Voici l’oraison funèbre d’une jeune mère aplatie par la roue arrière d’un bus, laissant neuf orphelins livrés à eux-même.
Elle vivait sagement, depuis toujours près d’une mare. Jeune, elle aimait y faire trempette.
Elle rencontra un jour, un mâle bien fait de sa personne qui lui fît des rejetons, neuf en tout.
Elle étouffait près de cette mare avec son compagnon toujours sur le dos.
Un beau jour, elle décida de partir à la ville avec ses neufs petits.
Bien mal lui en pris et c’est là que l’aventure commença.
Elle déambula fièrement avec ses enfants derrière elle, dans les rues de Quimper. Les gens s’en amusèrent, la regardant avec de larges sourires. Pourtant la situation était plus que compliquée. La mère pas habituée à la ville commençait à paniquer. Elle allait d’un endroit à un autre, cherchant à protéger sa progéniture qui lui obéissait au doigt et à l’oeil.

§ **MATÉRIEL FOURNI**
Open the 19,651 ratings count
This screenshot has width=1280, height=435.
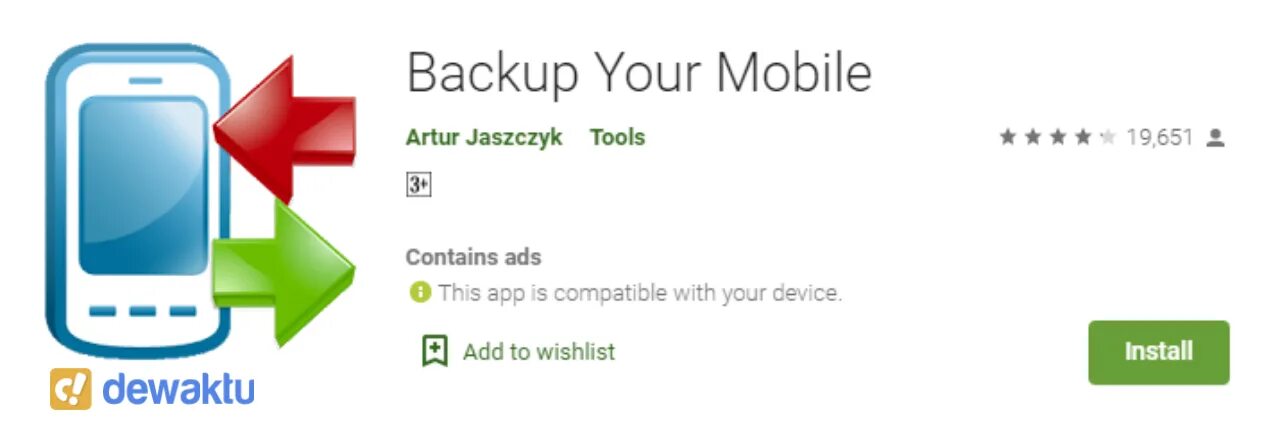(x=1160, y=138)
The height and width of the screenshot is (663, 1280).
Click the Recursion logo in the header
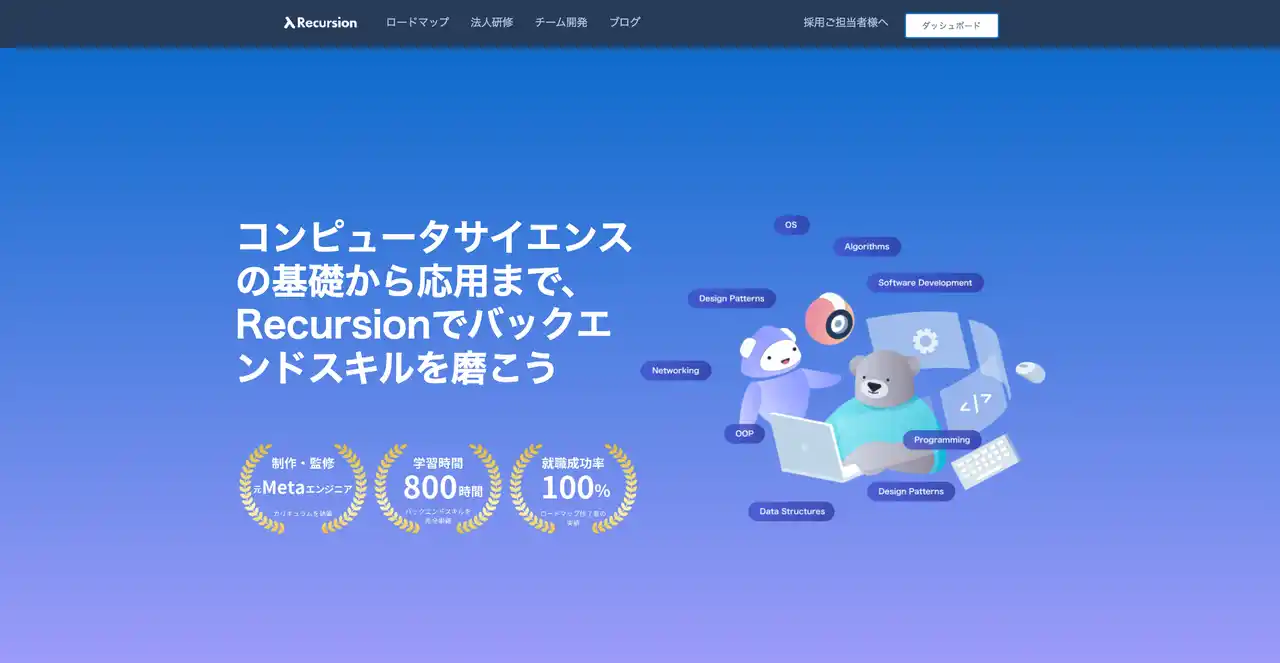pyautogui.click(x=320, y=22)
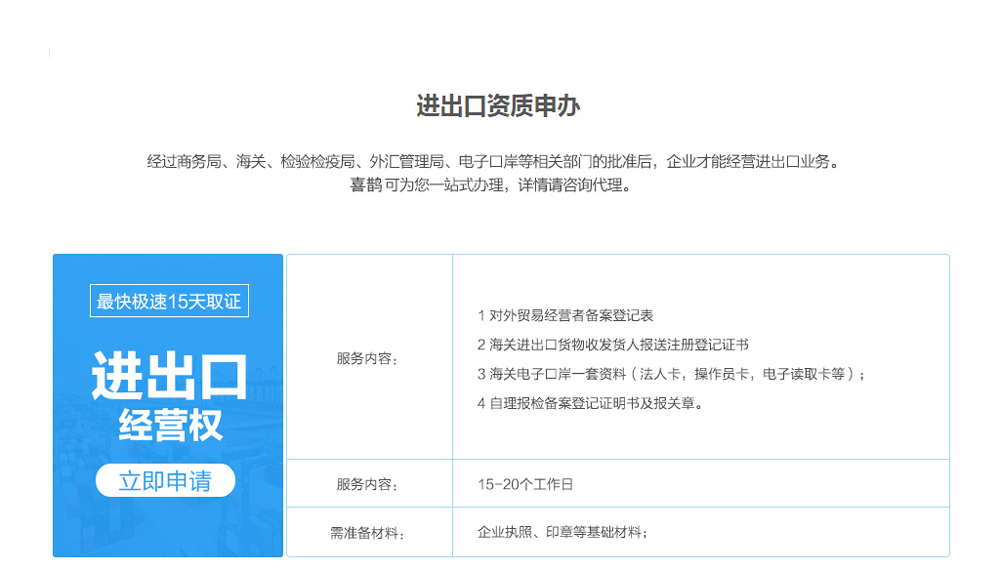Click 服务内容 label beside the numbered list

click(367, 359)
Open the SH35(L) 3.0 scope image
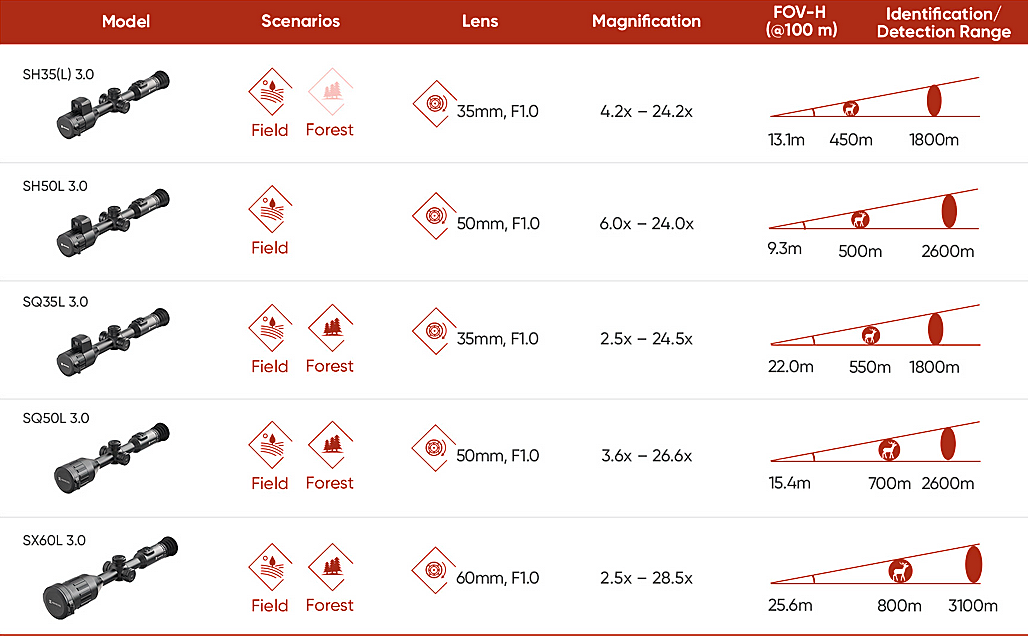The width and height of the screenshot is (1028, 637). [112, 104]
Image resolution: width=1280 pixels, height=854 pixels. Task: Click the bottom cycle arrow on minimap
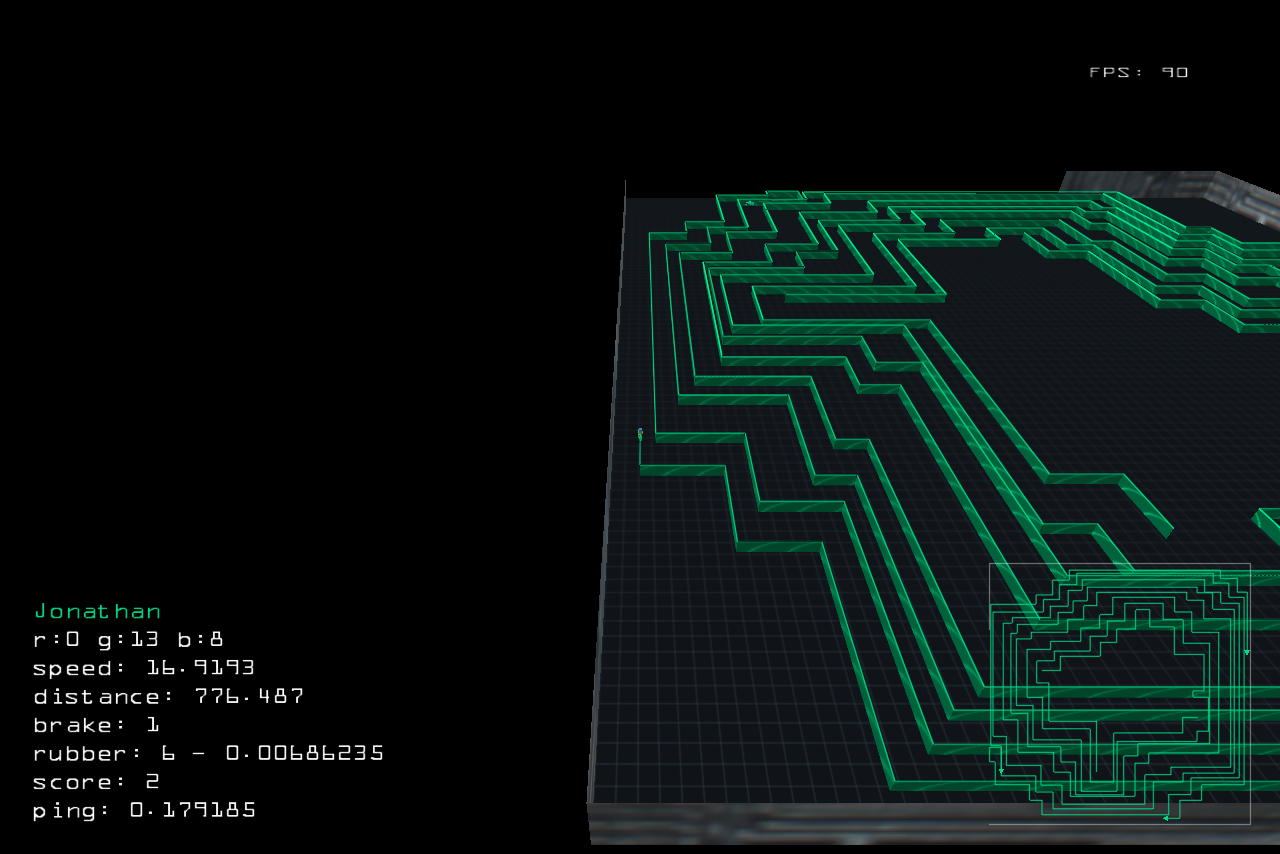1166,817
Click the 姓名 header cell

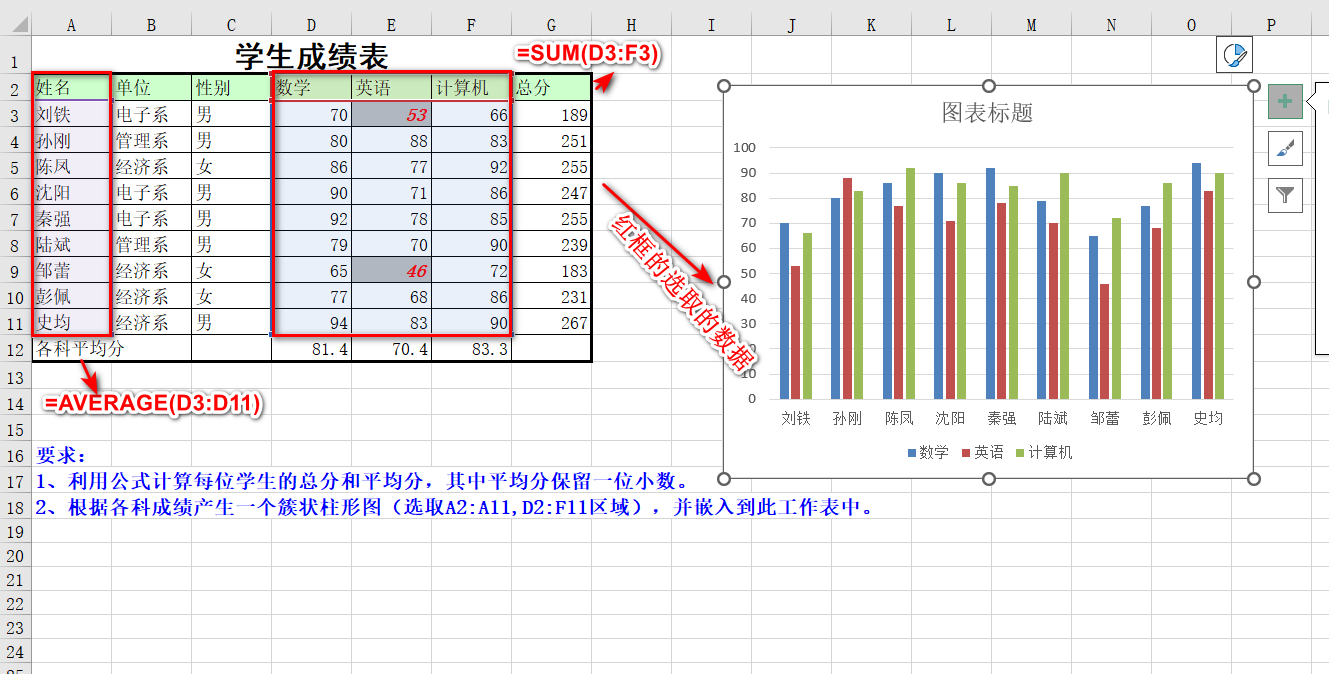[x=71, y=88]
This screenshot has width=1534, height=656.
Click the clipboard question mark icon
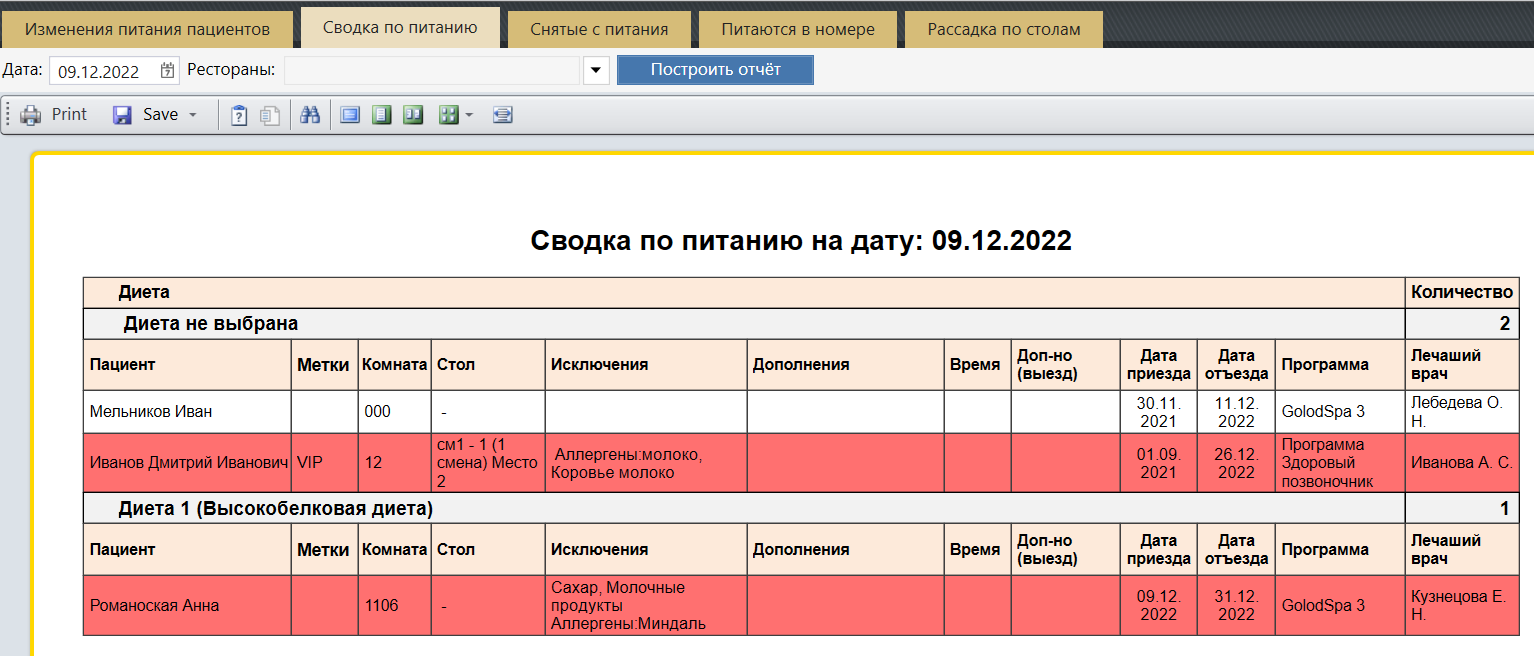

§ **CONSIGNE A**
D'après la source, dans les rues de quelle ville la mère déambula-t-elle avec ses enfants ?
§ **CONSIGNE B**
Recopiez le passage de la source compris entre « Voici l’oraison funèbre » et « neuf en tout. », bornes incluses.

§ **RÉPONSE RÉDIGÉE A**
Quimper.

§ **RÉPONSE RÉDIGÉE B**
Voici l’oraison funèbre d’une jeune mère aplatie par la roue arrière d’un bus, laissant neuf orphelins livrés à eux-même.
Elle vivait sagement, depuis toujours près d’une mare. Jeune, elle aimait y faire trempette.
Elle rencontra un jour, un mâle bien fait de sa personne qui lui fît des rejetons, neuf en tout.